** Stored data **
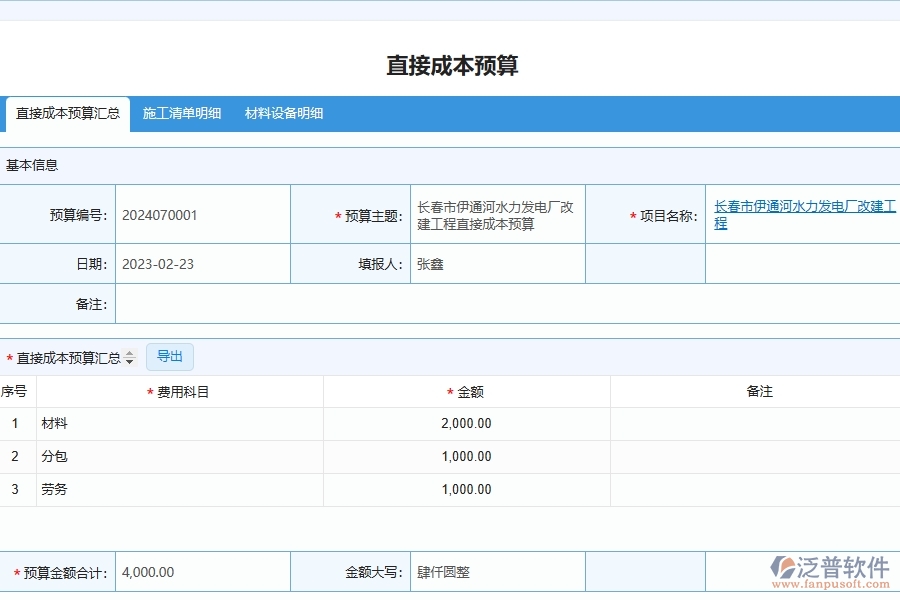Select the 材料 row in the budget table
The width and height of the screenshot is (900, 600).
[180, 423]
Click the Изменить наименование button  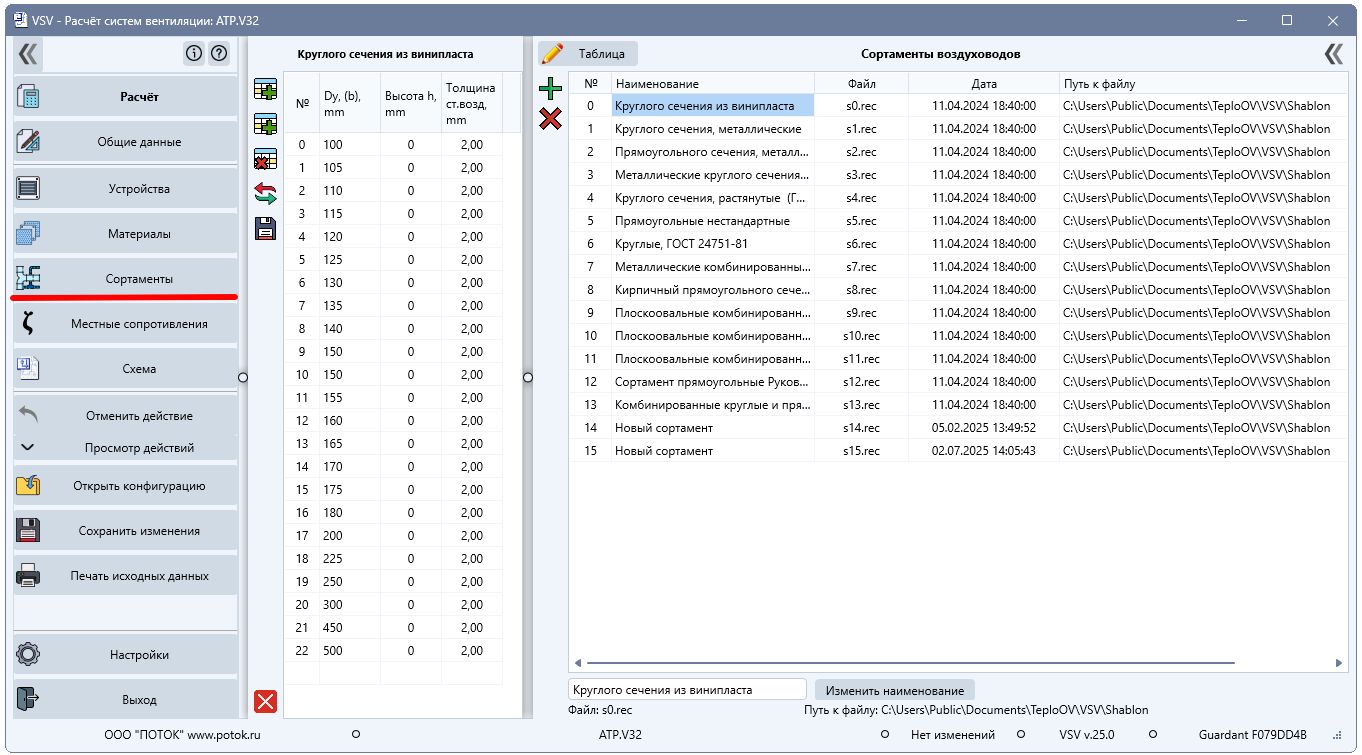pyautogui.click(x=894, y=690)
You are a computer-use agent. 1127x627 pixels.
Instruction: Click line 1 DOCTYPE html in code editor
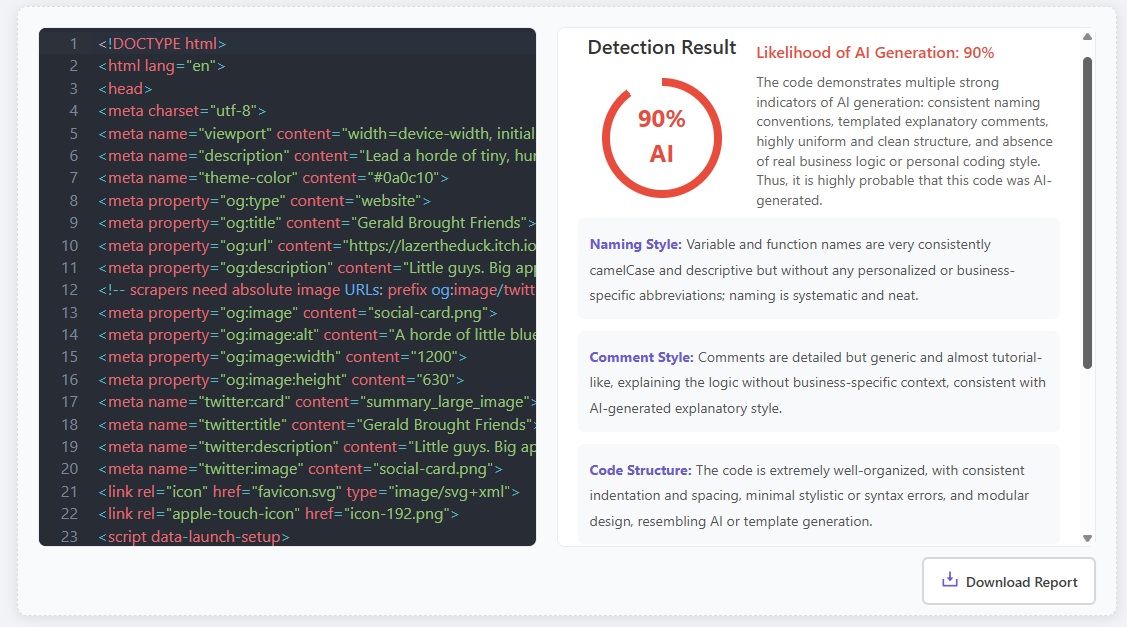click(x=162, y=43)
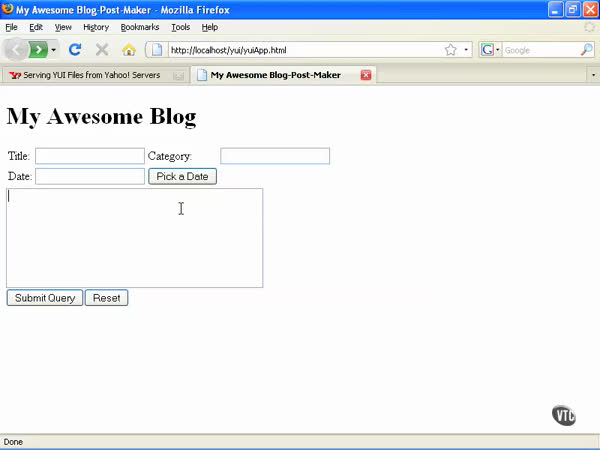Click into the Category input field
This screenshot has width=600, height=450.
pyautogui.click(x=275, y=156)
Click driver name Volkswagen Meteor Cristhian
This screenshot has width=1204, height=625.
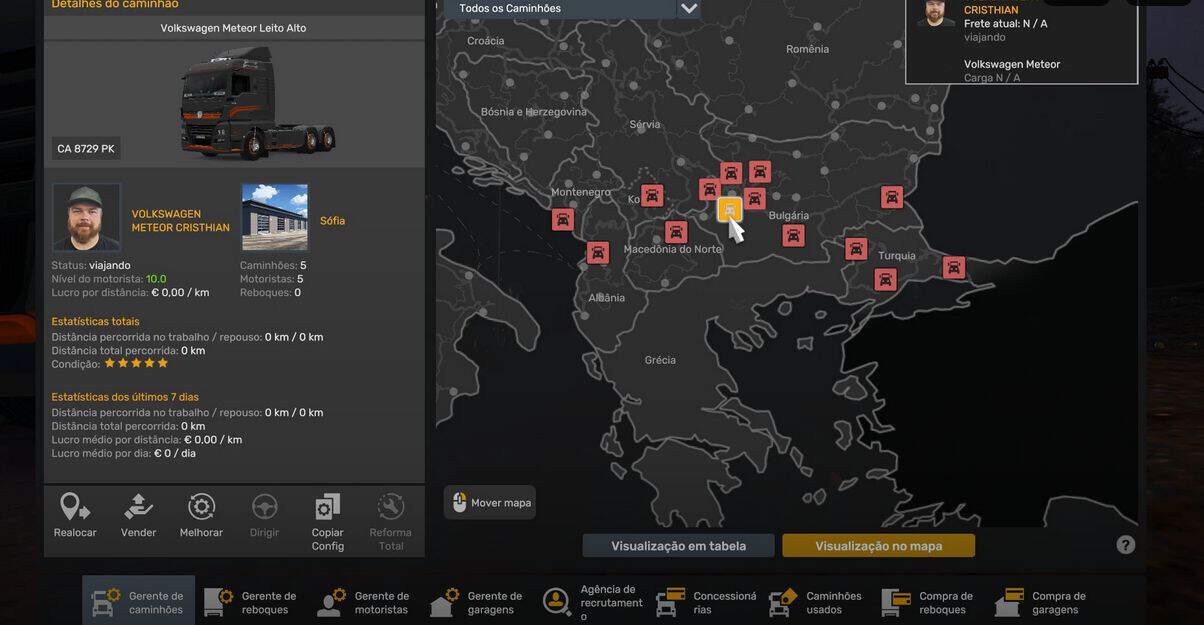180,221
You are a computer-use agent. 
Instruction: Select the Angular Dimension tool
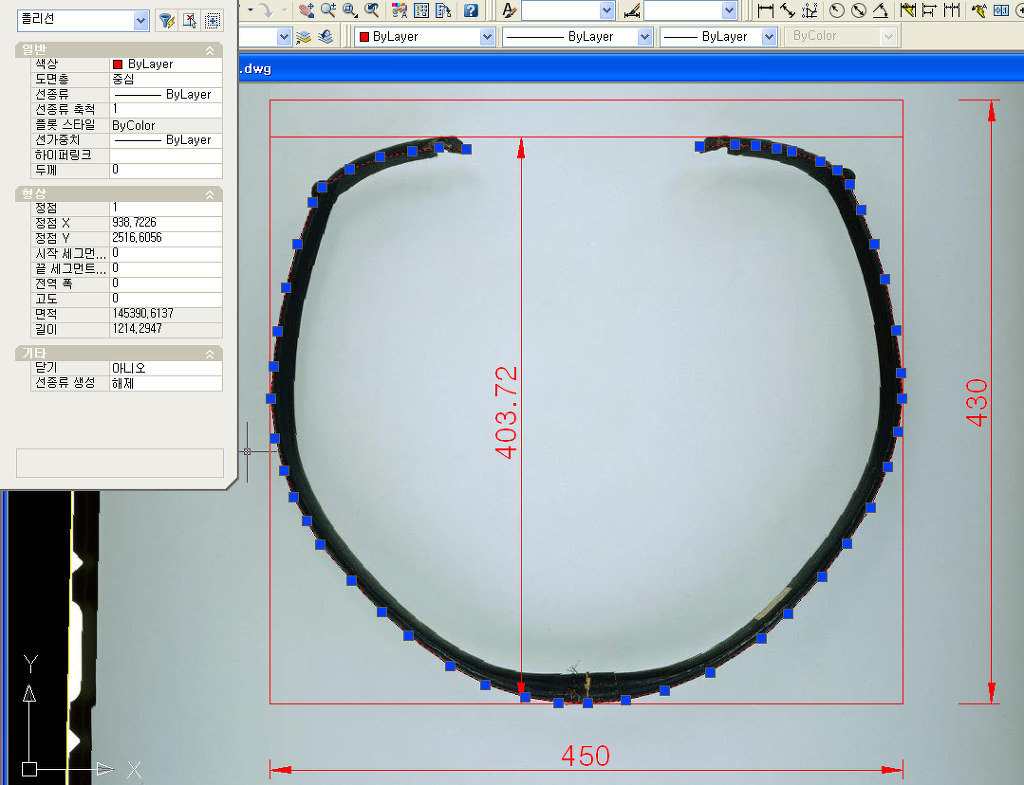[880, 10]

** What you are asked to do **
For this copy, leave pictures out and reproduce the lines from the one bearing "You are a computer-use agent. 1127x627" through the final line of the listing above, both ends included.

** Finished task **
You are a computer-use agent. 1127x627 pixels.
Instruction: Click line 1 DOCTYPE html in code editor
click(x=162, y=43)
Click into the Category input field
This screenshot has width=600, height=450.
pyautogui.click(x=275, y=156)
Click driver name Volkswagen Meteor Cristhian
This screenshot has width=1204, height=625.
180,221
You are a computer-use agent. 
Instruction: Select the Angular Dimension tool
[880, 10]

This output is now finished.